Monday, April 27, 2009

the start of something

things i love. (inspired by people that are more positive than me)

my name is kimberly tu quinn, kimmie, kimmiecat, kimster, kimmie poo, kimmie co., kimalinalin, kimbo.
i am in love with wearing sandals. mostly because then my feet don't stink as much.
i love the trees in the spring/summertime. okay. i love trees all the time.
i love people who appreciate the beauty and majestic-ness of unicorns as much as i do.
i love elyse's kaleidoscope and how i spent an hour looking into it today.
i love that people think it's so funny to tickle me. because i laugh really hard. what they don't know is i love to laugh. therefore getting tickled isn't all that bad.
i love that i will be sleeping on a couch for 3 weeks
i love knowing that i am going in the right direction
i love making summer plans even though i know half of them will fall through
i love friends that make time go by way too fast.
i love being able to call a friend after two years and have it seem like nothing has changed.
i love the thought of not having to grow up for at least 3 more years
i love how it is skirt-otterpop-tree-climbing weather now!
i love being with loganboy and how he makes me smile like no one else can.
i love drew danburry shows/songs and how they make me feel less tense about life.

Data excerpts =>
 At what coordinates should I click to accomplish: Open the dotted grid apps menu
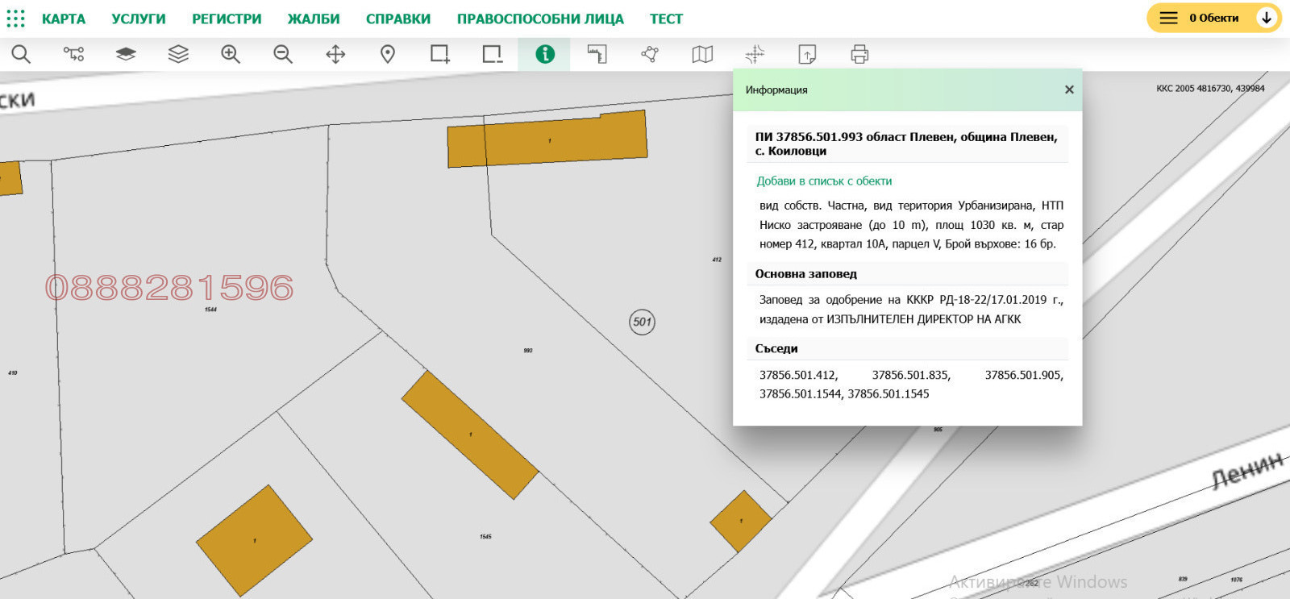click(x=15, y=19)
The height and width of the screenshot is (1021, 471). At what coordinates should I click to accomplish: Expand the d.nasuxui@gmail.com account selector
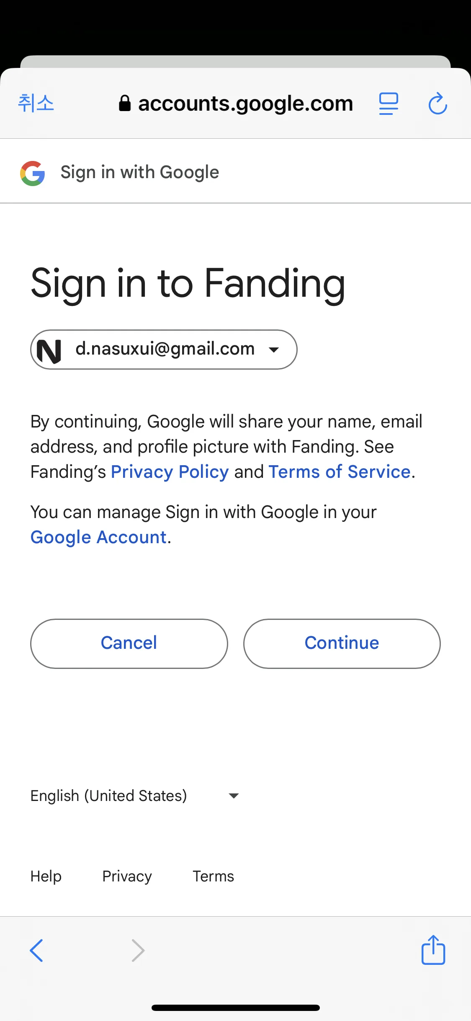164,350
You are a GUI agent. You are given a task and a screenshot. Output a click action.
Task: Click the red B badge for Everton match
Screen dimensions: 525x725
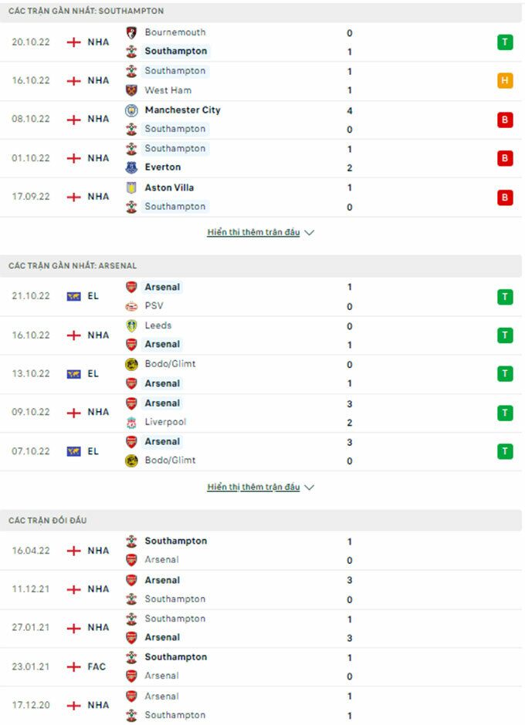505,158
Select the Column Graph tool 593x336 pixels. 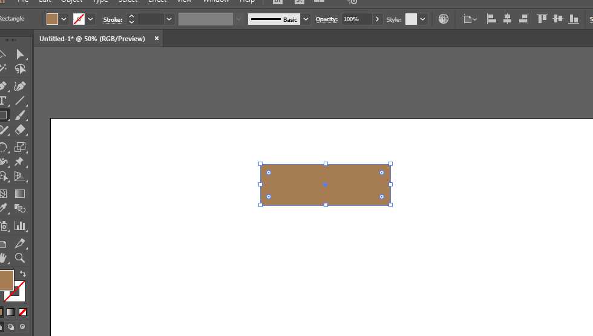[20, 226]
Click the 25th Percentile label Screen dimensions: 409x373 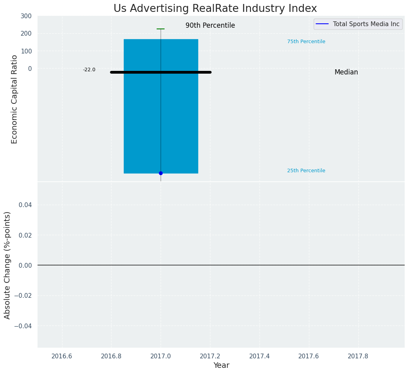(306, 171)
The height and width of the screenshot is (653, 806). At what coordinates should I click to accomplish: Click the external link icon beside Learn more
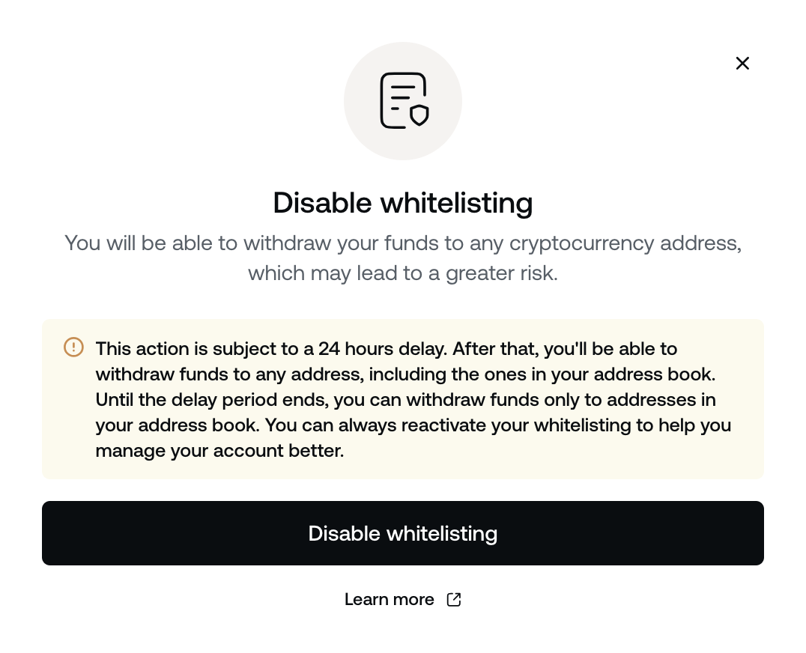pos(454,599)
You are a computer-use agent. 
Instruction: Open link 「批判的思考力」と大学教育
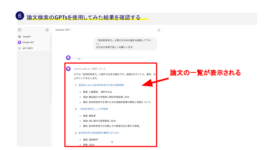(93, 109)
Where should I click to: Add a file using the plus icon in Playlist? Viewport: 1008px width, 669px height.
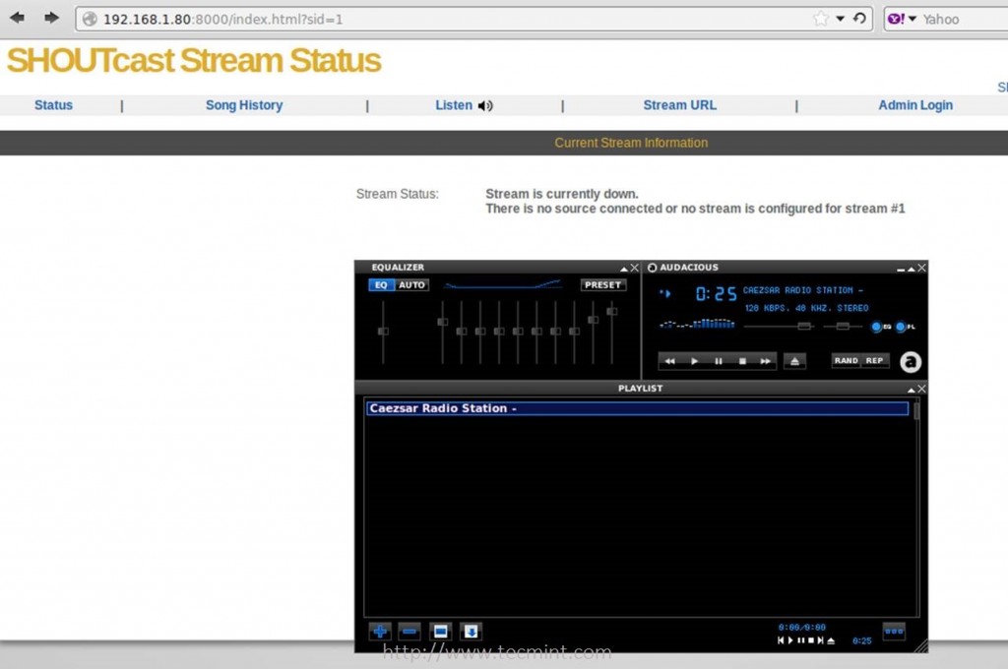click(379, 631)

Work order A =>
Reproduce the part of the blog post starting with "Monday, April 27, 2009" and going on through "all that bad.".
Work order B =>
Answer these questions about the blog post:
(i) What reason does the writer give for loving to wear sandals?
(ii) How long did the writer spend looking into elyse's kaleidoscope?
(iii) For how long will the writer be sleeping on a couch?
Base every answer on the blog post alone.

Answer A =>
Monday, April 27, 2009

the start of something

things i love. (inspired by people that are more positive than me)

my name is kimberly tu quinn, kimmie, kimmiecat, kimster, kimmie poo, kimmie co., kimalinalin, kimbo.
i am in love with wearing sandals. mostly because then my feet don't stink as much.
i love the trees in the spring/summertime. okay. i love trees all the time.
i love people who appreciate the beauty and majestic-ness of unicorns as much as i do.
i love elyse's kaleidoscope and how i spent an hour looking into it today.
i love that people think it's so funny to tickle me. because i laugh really hard. what they don't know is i love to laugh. therefore getting tickled isn't all that bad.

Answer B =>
(i) Their feet don't stink as much.
(ii) An hour.
(iii) 3 weeks.